Nov 27 2012
Adding a bundle of low-cost interventions to surveillance significantly reduces rates of ventilator-associated pneumonia (VAP) in adult intensive care units (AICUs) in developing countries, shows an international study.
"This study is among the first few that have reported a substantial reduction in VAP rates in the AICU setting, proving the success of this kind of infection-control approach," say Victor Rosenthal (International Nosocomial Infection Control Consortium [INICC], Buenos Aires, Argentina) and colleagues.
The authors used data from 55,507 AICU patients in hospitals involved in the INICC surveillance program in 14 developing countries (Argentina, Brazil, China, Colombia, Costa Rica, Cuba, India, Lebanon, Macedonia, Mexico, Morocco, Panama, Peru, and Turkey).
During the baseline phase, centers began the surveillance program for 3 months. In the second phase, which lasted a mean of 35.2 months, additional measures were introduced, such as hand hygiene protocol, minimizing duration of ventilation, and antiseptic oral care, combined with performance feedback.
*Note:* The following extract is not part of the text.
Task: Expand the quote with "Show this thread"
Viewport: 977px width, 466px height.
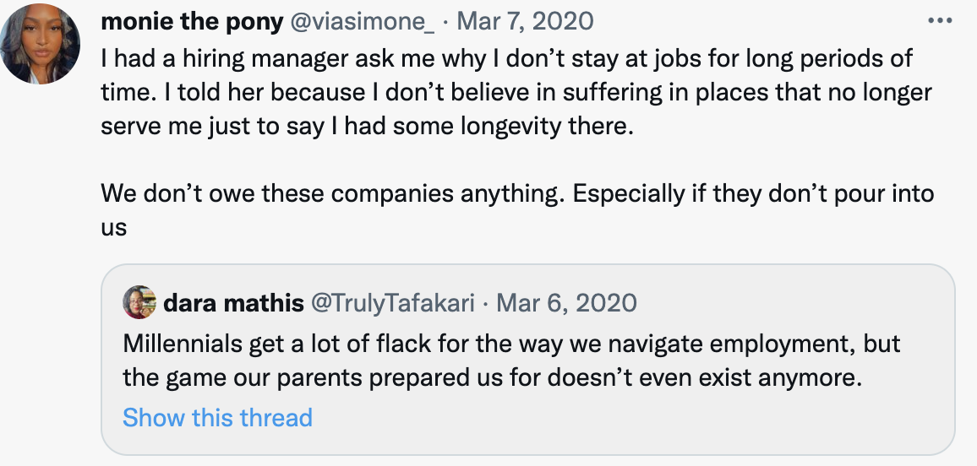Action: click(x=217, y=417)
The authors found that between baseline and the end of the intervention period, the rate of VAP significantly decreased from 22.0 infections per 1000 mechanoventilated‑days to 17.2 infections per 1000 mechanoventilated‑days.
Adjusted analyses showed that between the start and end of the second phase, the VAP rate decreased by 55.8%.
Furthermore, during the intervention period, the average length of stay significantly decreased to 6.4 days compared with 6.9 days in the baseline period. Use of antibiotics also declined, being needed by 59.1% of patients in the intervention period compared with 63.8% in the baseline period. Rosenthal and colleagues say that both observations are likely due to the reduction in VAP rates.
They conclude that their results show that a multidimensional approach is required to optimize infection prevention.
"VAP control may not be sufficient or feasible if a single measure is implemented, but it requires a culture change involving the entire ICU team," they write in Critical Care Medicine.
"Similarly, a reduction in VAP rates cannot be expected to derive from surveillance itself, unless the collection of data is used for the improvement of patient-care practices, such as performance feedback."